Moms and Dads
(Embracing our Yahweh Given Roles)
by Laura Blair
“Mom, Mom…,” the plaintive cries come through the monitor. “Mom!”
That’s me, I’m Mom. Our 10 year old daughter is feeling ill this Sabbath. She is resting in our bedroom while I read the Torah portion on the web. But when I hear her call I hurriedly go to her. “What’s wrong, honey?” “I just threw up.” Oh.
Dad took the older, healthier children to the meeting this morning. I stayed home with the sick and the young. This is the way of moms and dads. I do not feel any anger or remorse over this. There was a time that I did.
Thousands of years ago Yahweh created Adam and Eve. The commandment to procreate was given to both. However, only Eve could get pregnant and have the baby. Only Eve could nourish the baby at her breast. Men and women were created with different physical and emotional abilities. I’m not here to argue about submission or curses. I would like to encourage my brothers and sisters to embrace the roles Yahweh created for each of them.
What an age we live in! Society in the developed, Western countries is a long, long way from the nomadic life of Sarah and Abraham. I don’t believe that even Peter, in his letter to believers of his time, was advocating that women return to the exact daily life experiences of Sarah. It was her heart that he wanted women to emulate; her trust in her husband; the faith she learned to have in Yahweh.
I am not an expert on Sarah and Abraham. I’m reading their story in Genesis to my children. There are two examples of Sarah obeying Abraham. On two separate occasions, Abram tells Sarai to tell everyone that she is his sister. Things don’t quite work out as planned, but everything turns out all right. She did as she was told.
We also have two examples of Abraham obeying Sarah. She gives her slave girl, Hagar, to Abram to be his wife, to bear a child for them. Ok, Abram agrees to this. Many years go by and Sarah sees a 17-20 year old Ishmael picking on her dear little Isaac. Sarah goes to Abraham and says “OUT! They must leave!” This bothers Abraham and he has a talk with Yahweh about it. Yahweh says, “Do what Sarah says. Isaac is the promised heir. I will take care of Ishmael too, because he is your son.”
Sarah told Abraham “things have to change in this household!” And I don’t believe she went to him all coy and quiet. My Bible has exclamation points following all her sentences regarding Hagar and Ishmael. Sarah’s main concern was Isaac. She was looking out for her son. And Yahweh did not think she was wrong to do this. As a matter of fact, when Abraham got upset over it, Yahweh backed Sarah.

> _Dataset entries_
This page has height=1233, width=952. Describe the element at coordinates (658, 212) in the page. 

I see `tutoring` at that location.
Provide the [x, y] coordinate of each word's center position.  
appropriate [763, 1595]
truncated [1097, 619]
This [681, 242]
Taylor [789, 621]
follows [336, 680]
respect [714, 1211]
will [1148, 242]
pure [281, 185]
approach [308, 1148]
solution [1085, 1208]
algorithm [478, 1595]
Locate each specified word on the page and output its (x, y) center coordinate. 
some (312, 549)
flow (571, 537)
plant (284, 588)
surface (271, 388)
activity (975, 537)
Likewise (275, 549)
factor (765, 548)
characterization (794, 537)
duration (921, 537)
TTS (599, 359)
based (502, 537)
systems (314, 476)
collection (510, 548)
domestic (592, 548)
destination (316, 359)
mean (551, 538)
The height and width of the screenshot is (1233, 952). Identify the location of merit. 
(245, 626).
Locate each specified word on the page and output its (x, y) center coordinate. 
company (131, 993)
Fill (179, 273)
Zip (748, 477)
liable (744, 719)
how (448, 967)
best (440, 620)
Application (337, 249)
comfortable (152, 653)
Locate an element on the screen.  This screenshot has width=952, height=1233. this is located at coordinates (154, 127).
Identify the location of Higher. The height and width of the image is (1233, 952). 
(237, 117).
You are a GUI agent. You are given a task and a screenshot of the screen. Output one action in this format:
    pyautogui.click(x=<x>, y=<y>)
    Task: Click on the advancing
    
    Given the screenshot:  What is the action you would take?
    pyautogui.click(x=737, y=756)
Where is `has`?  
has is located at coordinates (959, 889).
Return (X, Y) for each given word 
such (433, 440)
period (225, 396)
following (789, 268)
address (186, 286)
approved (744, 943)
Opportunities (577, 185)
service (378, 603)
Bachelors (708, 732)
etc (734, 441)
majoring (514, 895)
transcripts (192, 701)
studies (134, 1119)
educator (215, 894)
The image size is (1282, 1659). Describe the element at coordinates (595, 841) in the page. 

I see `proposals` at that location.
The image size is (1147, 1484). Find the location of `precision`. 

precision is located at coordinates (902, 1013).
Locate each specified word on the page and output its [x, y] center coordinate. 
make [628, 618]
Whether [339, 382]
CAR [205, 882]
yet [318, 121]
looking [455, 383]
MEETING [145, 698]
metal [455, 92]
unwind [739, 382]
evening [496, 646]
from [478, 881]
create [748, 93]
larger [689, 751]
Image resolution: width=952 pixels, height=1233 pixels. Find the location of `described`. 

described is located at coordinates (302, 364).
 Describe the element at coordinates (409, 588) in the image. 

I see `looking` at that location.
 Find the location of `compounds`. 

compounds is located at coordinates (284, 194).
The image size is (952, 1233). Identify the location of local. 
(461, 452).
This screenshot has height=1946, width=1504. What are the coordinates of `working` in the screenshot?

> _What this exercise asks_
1 > Answer these questions about the essay on moms and dads:
(a) Which children did Dad take to the meeting?
(b) How many examples of Sarah obeying Abraham does the writer mention?
(c) What follows all of Sarah's sentences about Hagar and Ishmael in the writer's Bible?
2 > Proceed with the essay on moms and dads, starting right after its final sentence.
None of the items are needed here.

> _Answers for each item_
1 >
(a) The older, healthier children.
(b) Two.
(c) Exclamation points.

2 >
“According to the teachings of the Torah the woman is the one who sets the foundation of every Jewish home. It is the woman's primary job to ensure that the home is a place of peace and harmony, a conducive atmosphere for spirituality and G-dliness. Her G-d given nature is suited for this purpose. Women are by nature more nurturing, patient, and compassionate. Try leaving Dad at home with the kids for one day and see what happens! Man, on the other hand, is by nature a conqueror. His aggressive nature is meant to be utilized to bring holiness to the population and the world at large. His job may be more glamorous, flamboyant and flashy, for his work is primarily in the public arena where it is easily recognized and appreciated, whereas the products of the woman's labor might be overlooked by the less astute. But, plainly, his work is no more important than that of his female counterpart.” (from www.askmoses.com)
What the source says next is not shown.